PRO: Keep the Price Down
Claiborne's 2016 deal starts at just $2.7 million with roughly another million in incentives. His rookie salary in 2012 was almost $3 million. It's little more than half of what he made last year.
Claiborne has never had a "payday" by NFL cornerback standards. Despite his struggles since entering the league, this is still a guy who once went sixth in his draft class. Claiborne no doubt envisioned having a $10-$15 million per-year contract one day.
Last Spring, 28-year-old Josh Norman got five-year, $75 million deal from Washington. Janoris Jenkins, 27-years-old, got $62.5 million over five years from the Giants. Even at 29-year-old, Shaun Smith got a four year, $40 million contract from Oakland.

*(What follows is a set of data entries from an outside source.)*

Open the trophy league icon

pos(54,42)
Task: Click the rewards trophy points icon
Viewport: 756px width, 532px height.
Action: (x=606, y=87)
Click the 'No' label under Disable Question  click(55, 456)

Claiborne will have just turned 27 when free agency opens next year. He will be a former sixth-overall pick who may have just had a breakout season. Claiborne will want to get paid, and he probably won't have to look hard for a willing employer.
Dallas should be able to get a discount if they can re-sign Claiborne sooner rather than later. Not only do they keep him from improving his resume, but the Cowboys also can use Claiborne's own health history to their advantage.

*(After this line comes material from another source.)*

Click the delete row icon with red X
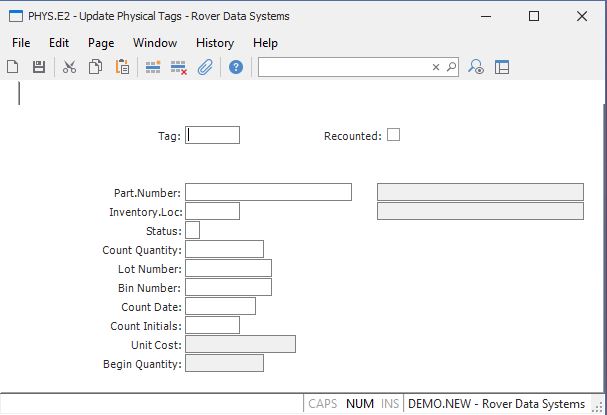The height and width of the screenshot is (415, 607). [x=179, y=67]
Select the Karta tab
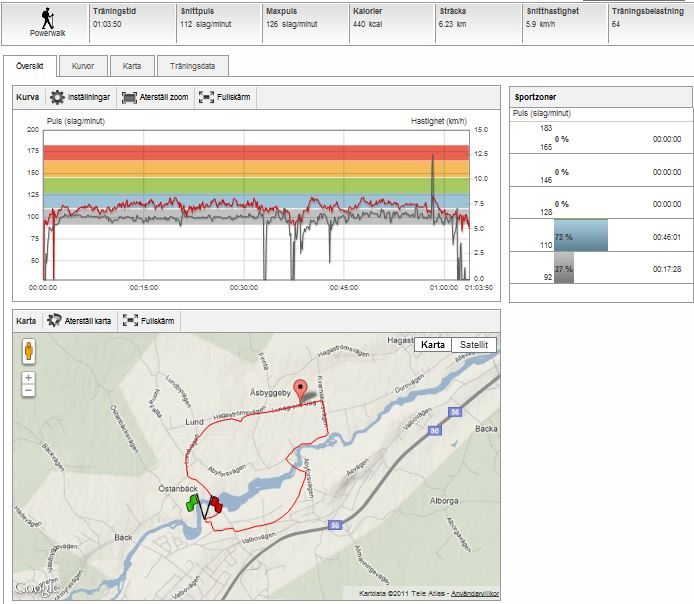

After so many physical issues, Claiborne must be worried that any single play could wreck his comeback year. Betting on himself is a huge gamble. Claiborne may be willing to jump at a modest long-term deal rather than roll the dice on making through the season.

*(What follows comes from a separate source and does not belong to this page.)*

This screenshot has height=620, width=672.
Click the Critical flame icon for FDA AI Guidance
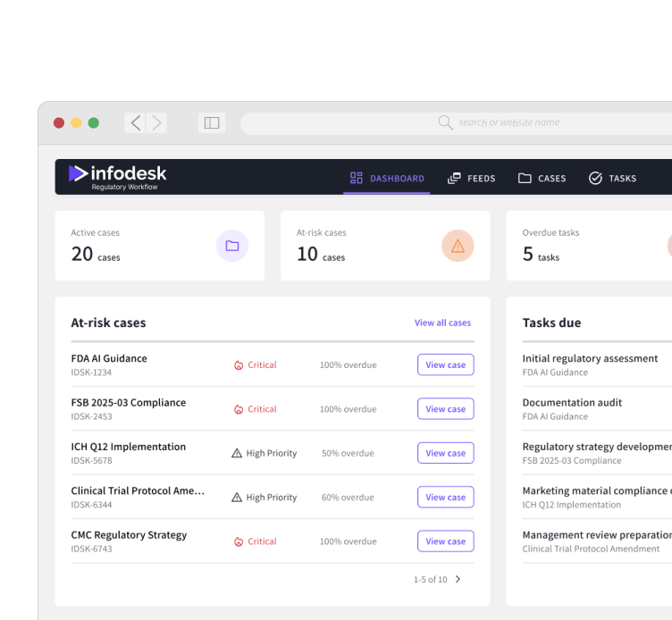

CON: Current Health Could be Fool's Gold
Claiborne's history with injuries is a double-edged sword. While it's something Dallas might be able to use as leverage, it could also come back to bite them if he winds up hobbled or unavailable for the next few seasons.
Reclamation projects happen often in the NFL, but often when a new team tries to give a failed early-round pick a second chance. Dallas did this with offensive tackle Marc Colombo back in 2005. He wound up being a fixture at right tackle for the next five seasons.
Dallas went into an internal reclamation project by re-signing Claiborne. So far he's looking like another success, but there's still a lot of football to be played.
PRO: Stability at Transitioning CB Position
Brandon Carr is likely playing his final year as a Cowboy. Orlando Scandrick turns 30 next year and is having some worrisome health problems this season.
Keeping Morris Claiborne around may be necessary just to help stabilize the cornerback position while dealing with these other players. You need at least three quality corners in the modern NFL.
Even if Anthony Brown develops into a quality player, counting on him too much in 2017 seems foolhardy. Dallas will need to add talent to replace Carr and, at the most, see Brown as the insurance against further decline from Scandrick.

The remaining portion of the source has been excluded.